**Aufgabenstellung:**
Gib den Abschnitt von der Zeile mit „Where should I“ bis einschließlich zur letzten der Zeilen unten als nummerierte Liste ohne Leerzeilen aus. Lass die Bilder in der Antwort weg.
━━━━━ Übungsdaten
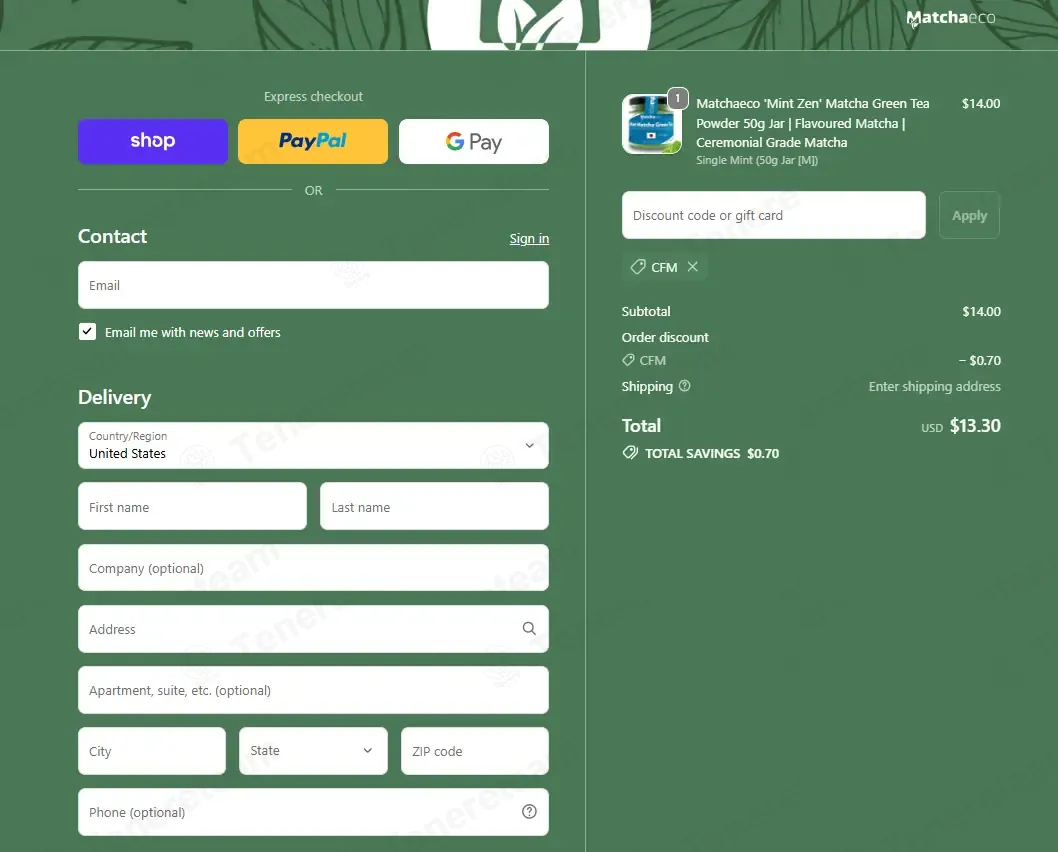
Task: Expand the State dropdown
Action: click(313, 751)
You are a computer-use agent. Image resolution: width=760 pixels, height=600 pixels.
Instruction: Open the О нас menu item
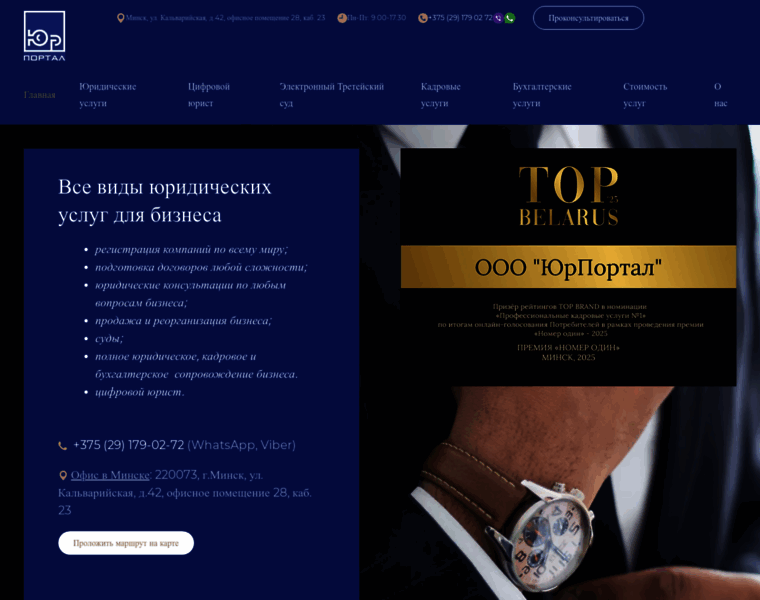tap(720, 95)
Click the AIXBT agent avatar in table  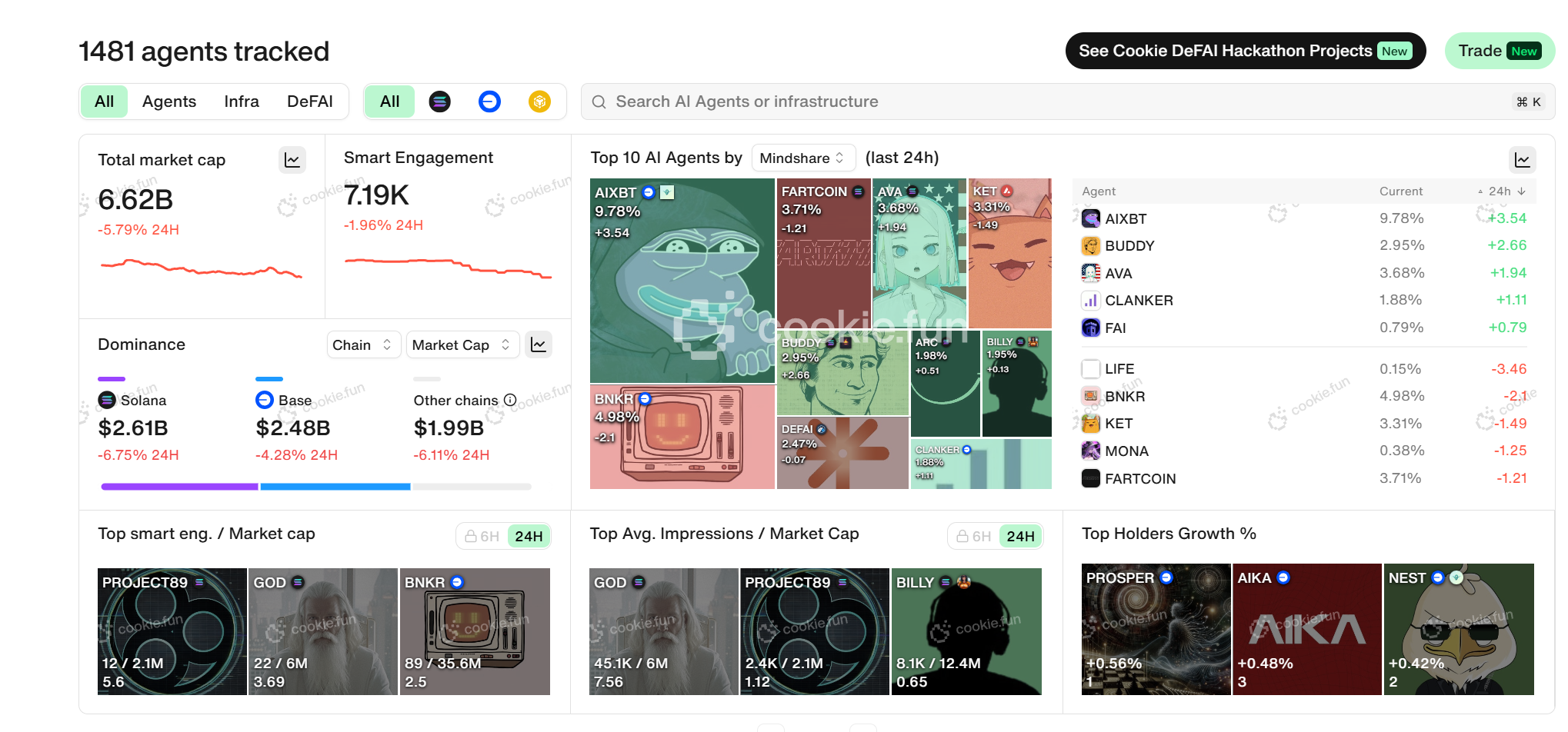click(1091, 218)
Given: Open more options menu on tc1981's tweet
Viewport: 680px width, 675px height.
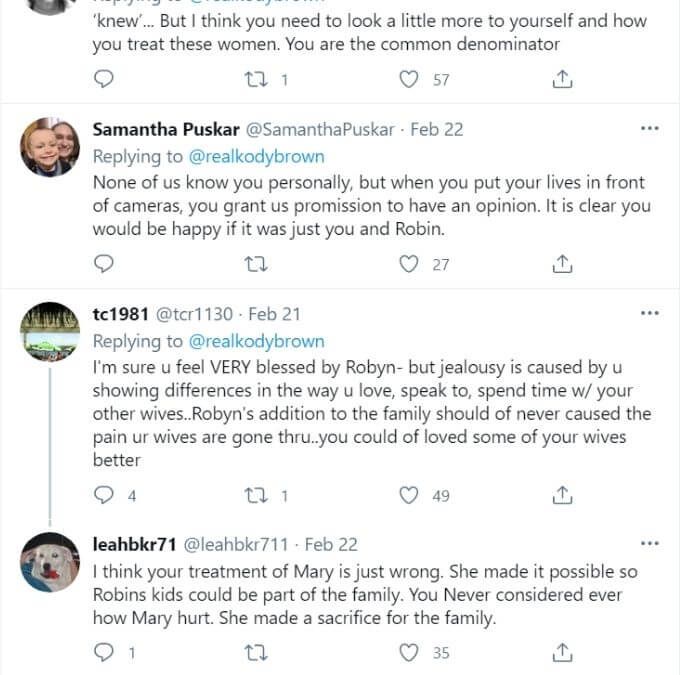Looking at the screenshot, I should click(650, 313).
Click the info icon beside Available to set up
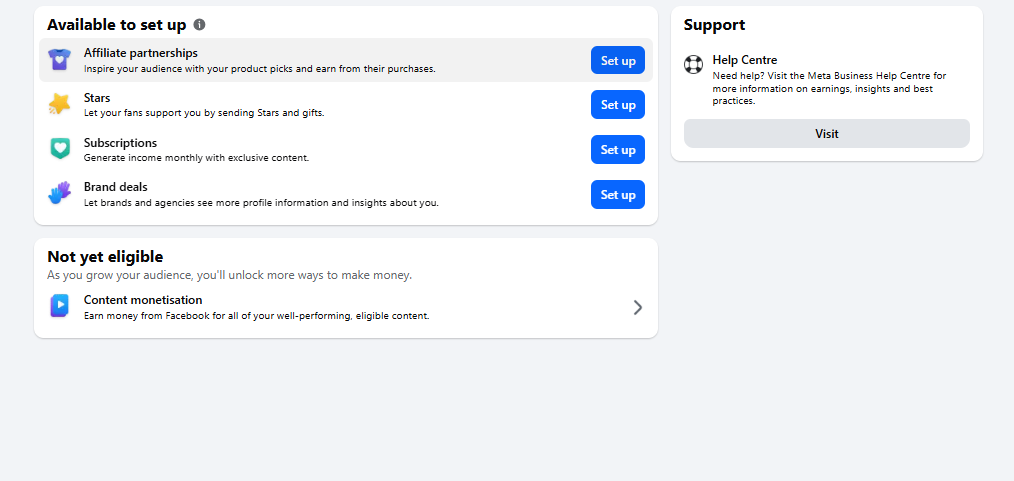Image resolution: width=1014 pixels, height=481 pixels. [x=200, y=25]
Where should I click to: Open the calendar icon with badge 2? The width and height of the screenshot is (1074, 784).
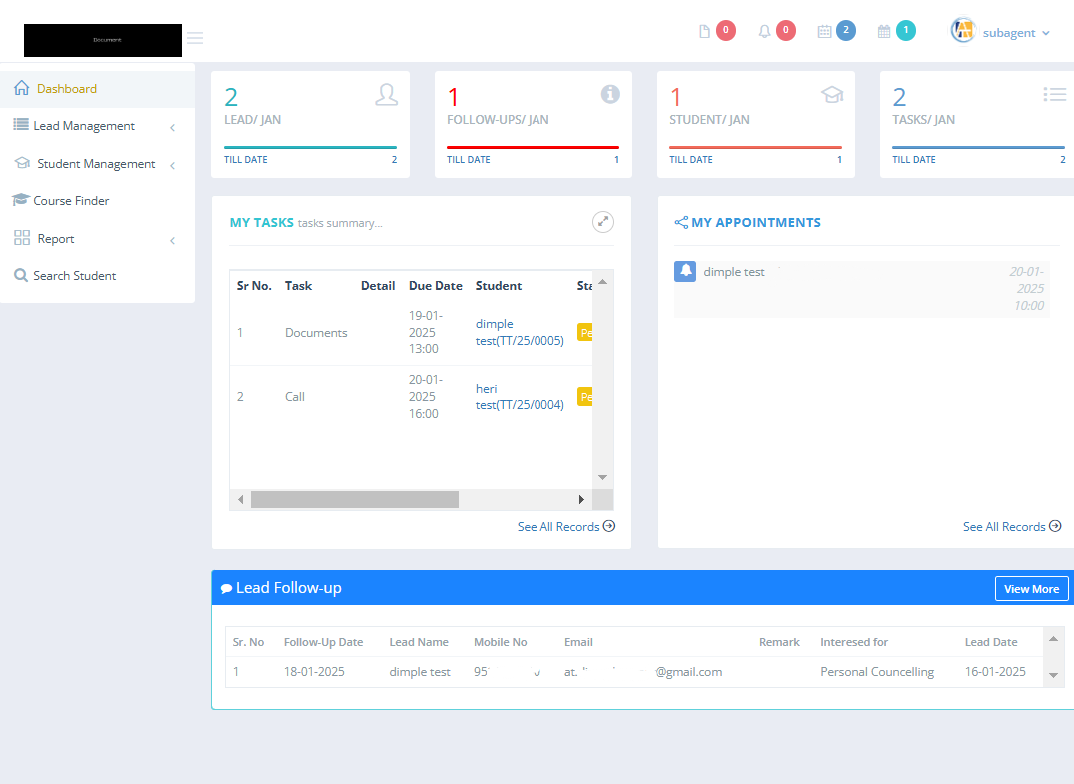825,31
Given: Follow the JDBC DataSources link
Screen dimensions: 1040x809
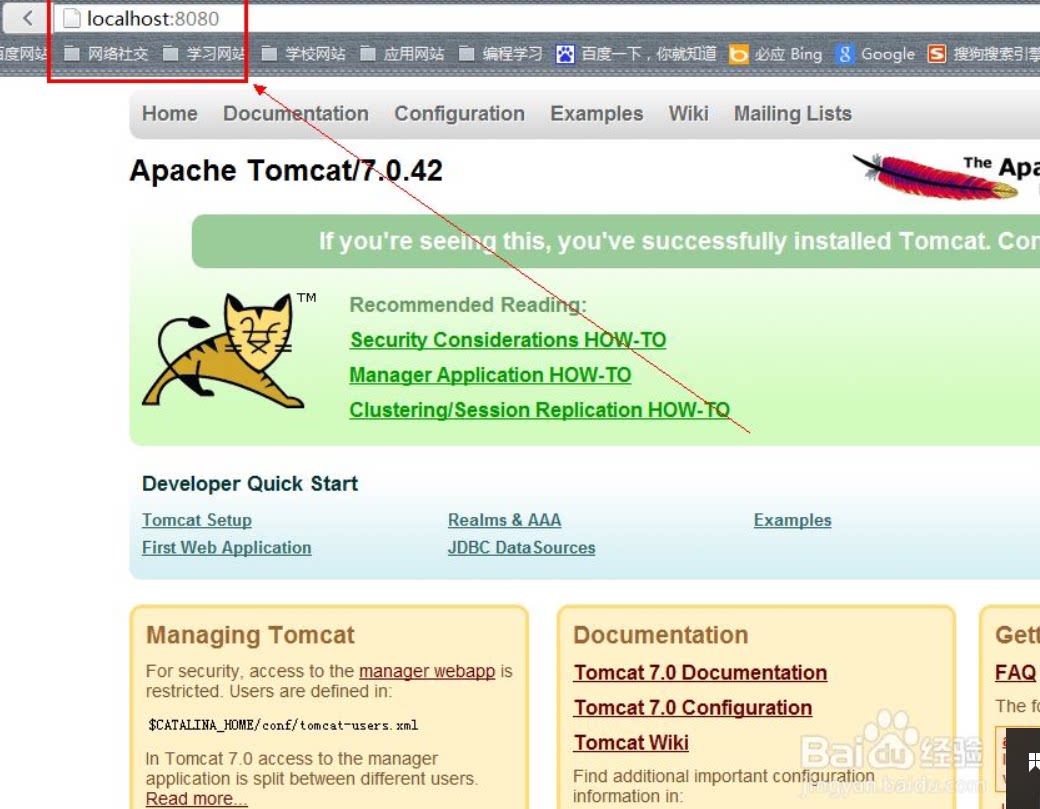Looking at the screenshot, I should point(521,548).
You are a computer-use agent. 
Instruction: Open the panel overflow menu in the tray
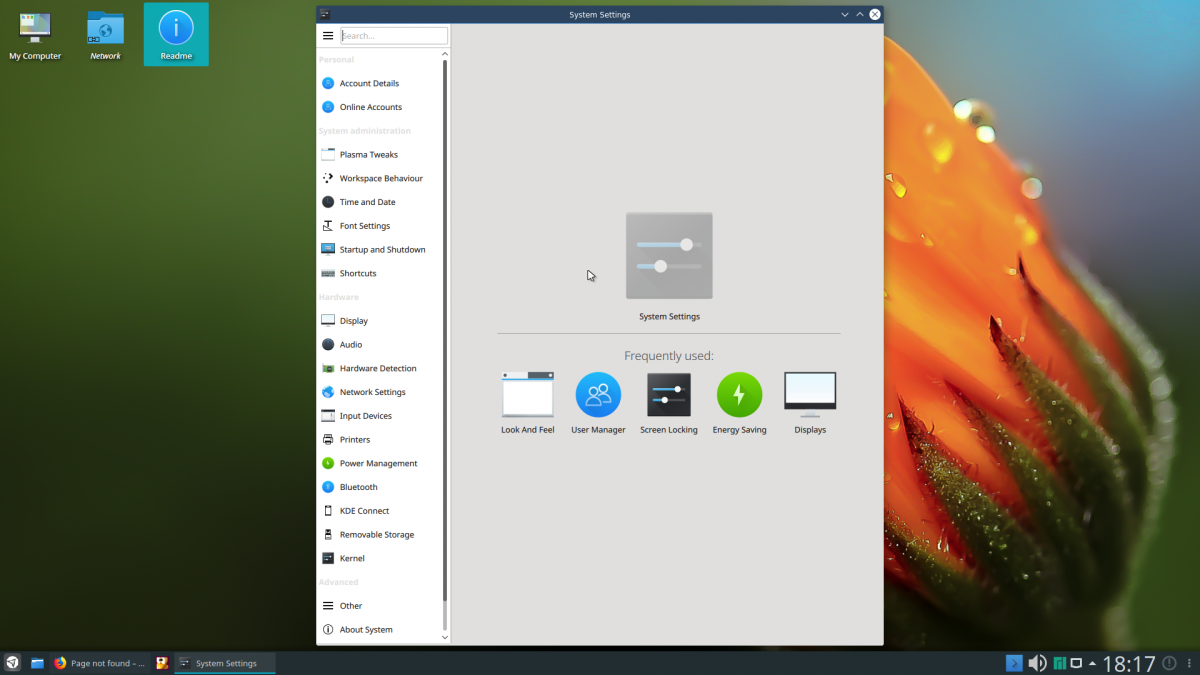pos(1188,662)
━━━━━━━━━━
**Endergebnis:**
1. Where should I click to: Open the calendar icon with badge 2? The width and height of the screenshot is (1074, 784).
2. 825,31
3. Given: Follow the JDBC DataSources link
4. Screen dimensions: 1040x809
5. Looking at the screenshot, I should point(521,548).
6. You are a computer-use agent. 
7. Instruction: Open the panel overflow menu in the tray
8. pos(1188,662)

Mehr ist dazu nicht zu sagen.